One thing East Texans have plenty of is shade. If you live on a cleared lot, wait a few years, do nothing and you’ll have trees. Shade is a two-edged sword for the homeowner. On the one hand, it provides welcome relief from our long, hot summers, giving our bodies and our pocketbooks a break. On the other hand, too much shade can make it difficult to grow many of the outstanding, colorful landscape plants that can really liven up a yard.
This is especially true for perennials. The vast majority of plants known for their striking blooms prefer sunny locations and flower poorly, if at all, in shady areas. Of course, azaleas, which are not perennials, are a big exception and do wonderfully under shady conditions.
There is a Texas Superstar for jazzing up those difficult-to-landscape spots in the yard.

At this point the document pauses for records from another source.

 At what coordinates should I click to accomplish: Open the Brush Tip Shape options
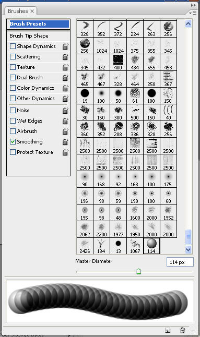coord(29,36)
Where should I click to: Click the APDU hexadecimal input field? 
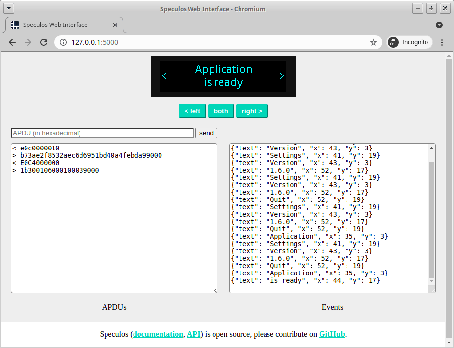click(x=102, y=133)
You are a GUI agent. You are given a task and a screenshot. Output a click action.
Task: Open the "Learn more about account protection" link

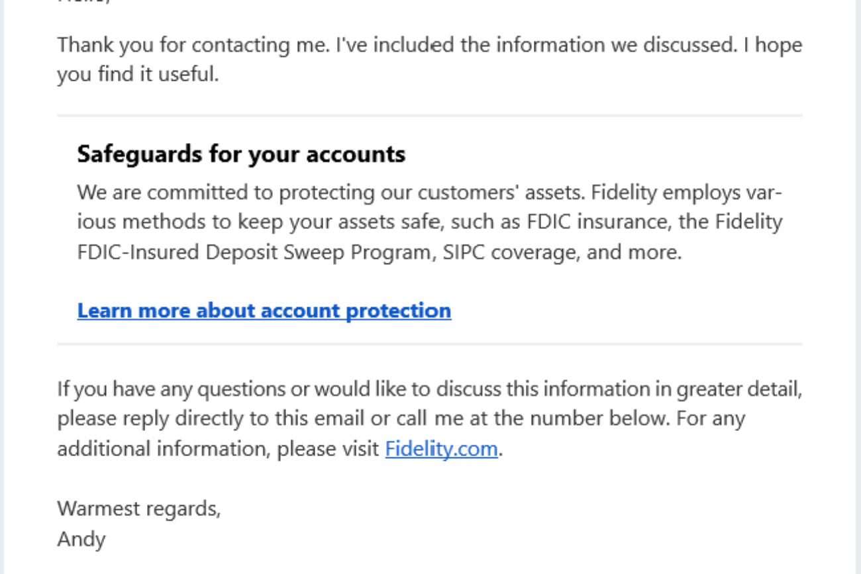[264, 311]
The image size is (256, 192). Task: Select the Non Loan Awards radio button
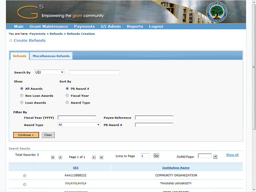[22, 96]
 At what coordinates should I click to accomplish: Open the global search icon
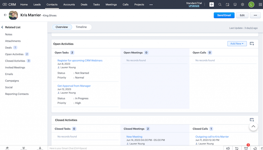(220, 4)
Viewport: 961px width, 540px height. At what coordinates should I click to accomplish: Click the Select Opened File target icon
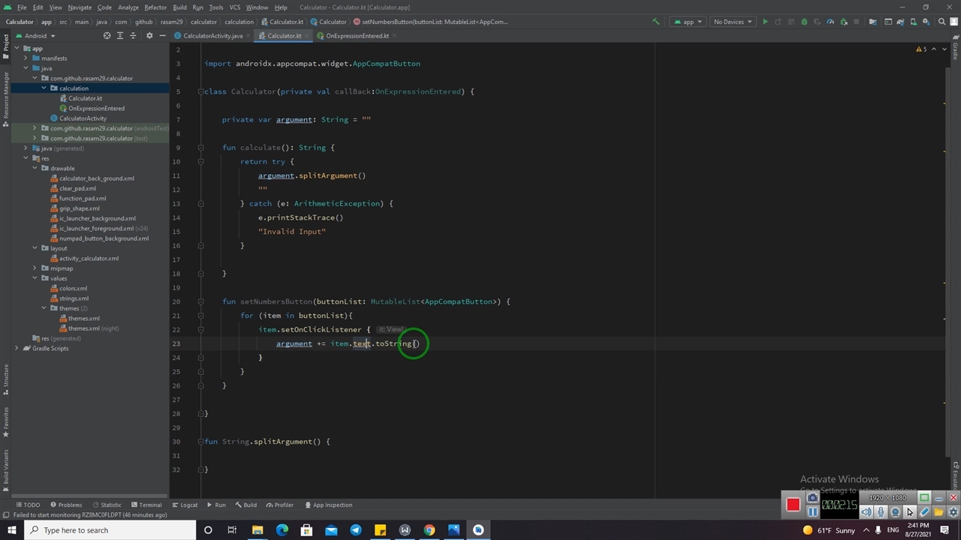point(107,36)
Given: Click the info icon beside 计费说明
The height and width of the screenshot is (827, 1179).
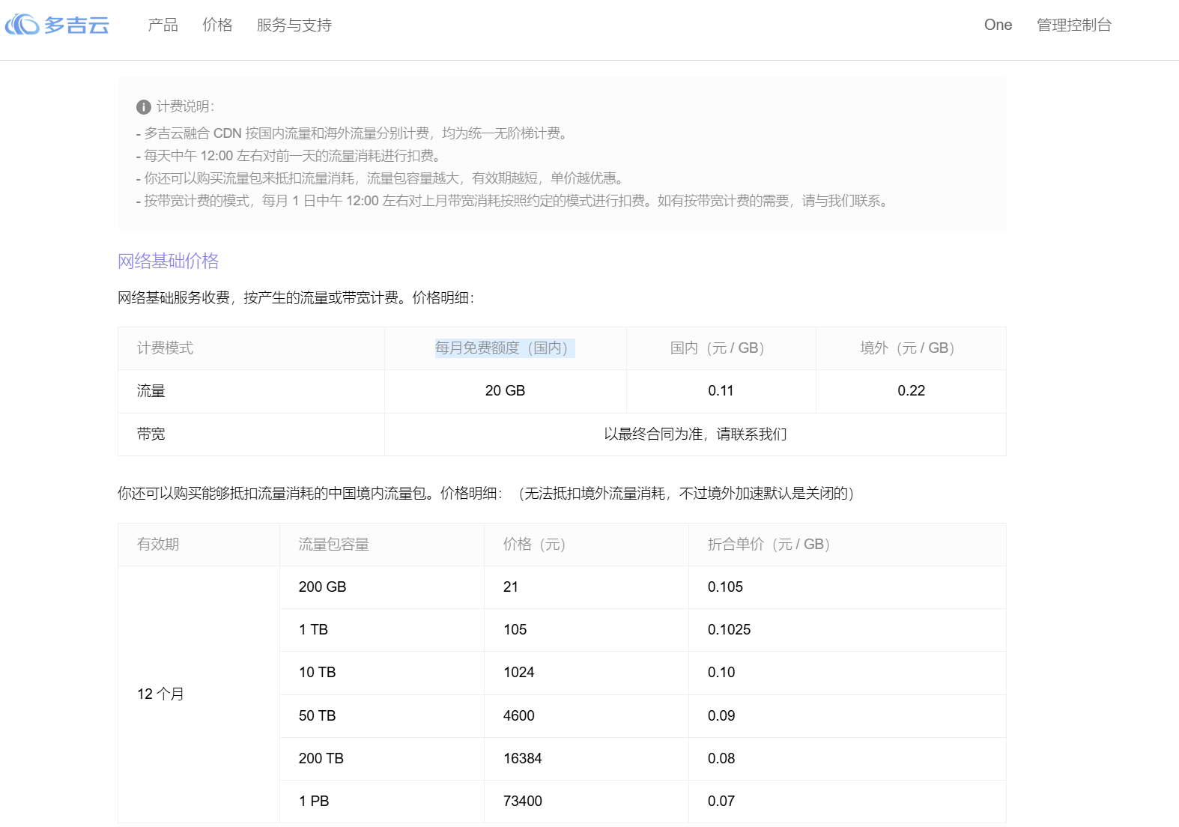Looking at the screenshot, I should (144, 107).
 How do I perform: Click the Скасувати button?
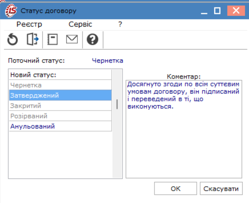tap(221, 189)
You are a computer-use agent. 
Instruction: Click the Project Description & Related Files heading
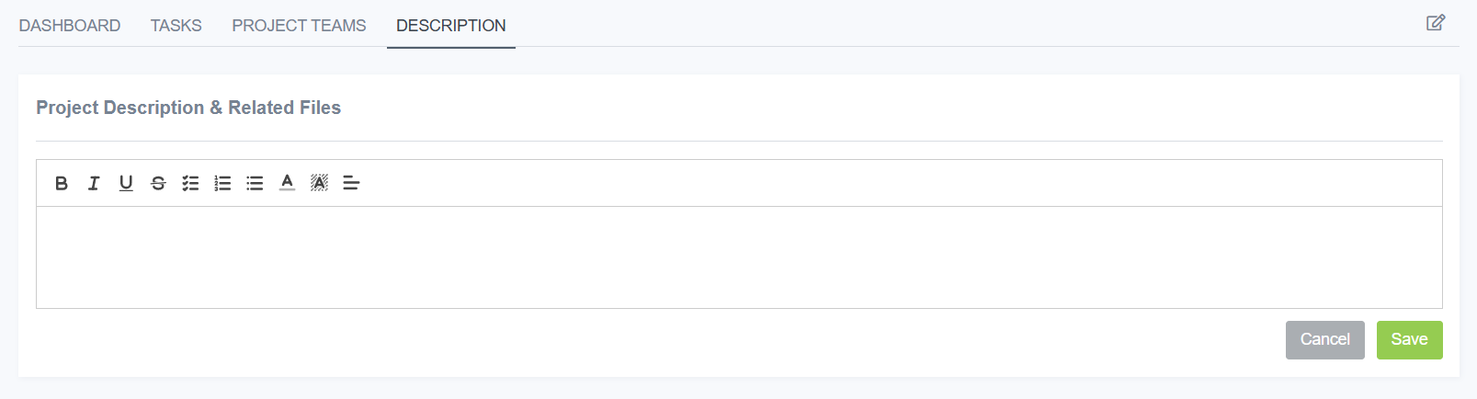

Blooming right now is a delicate-looking, yet tough, bold and beautiful perennial columbine which has several common names. ‘Texas Gold’ Columbine, Hinkeley’s Columbine or Longspur Columbine are some of the names given to Aquilegia chrysantha hinckleyana. Most columbines do not fare well in the blistering, humid summer heat of Texas. As a matter of fact, the columbine is the state flower of Colorado, which gives a clue to the type of climate most columbine species prefer. But, ‘Texas Gold’ Columbine is a Texas-tough native, found in moist, shady areas along a few remote streams and waterfalls in the Big Bend area of west Texas. So you know that it is heat tolerant. And it does wonderfully in east Texas landscapes.
It is so tough, adapted to such a large area of Texas, that Extension horticulturists gave it a Texas Superstar ranking many years ago, and it has found a happy home in many flower gardens across the State.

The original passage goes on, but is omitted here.